Grape to Glass: Rootstock
Every box of raisins is a tragic story of grapes that could have been wine.
Every year, vineyards here in California and across the globe cycle through the seasons that culminate in the happiest of times – harvest. Each wine grower’s hard work, from grape harvesting to wine aging, is essential to making our favorite treat at the end of the day.
But how exactly do grapes become the wonderful wines we love? We created the graphic below to help explain each step of the winemaking process, from grape to glass.
Each season, we’ll present a different step in the process, so stay tuned for more – much more!
First up: Rootstock!
Believe it or not, most grapes don’t grow well from seeds.
Grapes, like apples, grow best through clonal methods. A clonal method is when the grower grafts – or merges – a scion with an existing rootstock.
The rootstock already has the healthy root system. It’s a grapevine that’s already growing in the ground. The scion is the plant that grows best above ground. The scion would be chosen because it has the fruit or the flowers that the grower wants. In our case, it would be a specific type of wine grape.
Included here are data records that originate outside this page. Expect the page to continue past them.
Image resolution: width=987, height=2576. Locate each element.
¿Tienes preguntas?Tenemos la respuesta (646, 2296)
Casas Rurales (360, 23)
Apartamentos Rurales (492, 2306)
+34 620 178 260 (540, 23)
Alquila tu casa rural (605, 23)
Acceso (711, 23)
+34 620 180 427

When we try to grow grapes from seeds, we find that it can take years to grow – and that most seeds don’t even take. Each grape seed holds genetic info from both parents. Here, by parents, we mean the flowering plant and the plant that provided the pollen. That means each new plant would be completely different from both the parent seeds.
Grafting the scion on the rootstock is a reliable way to make sure we get the best qualities for our grapes, and wine.
After a few weeks both plants grow together, making a single plant. The fruit will always have the genetics of both plants – the rootstock and the scion.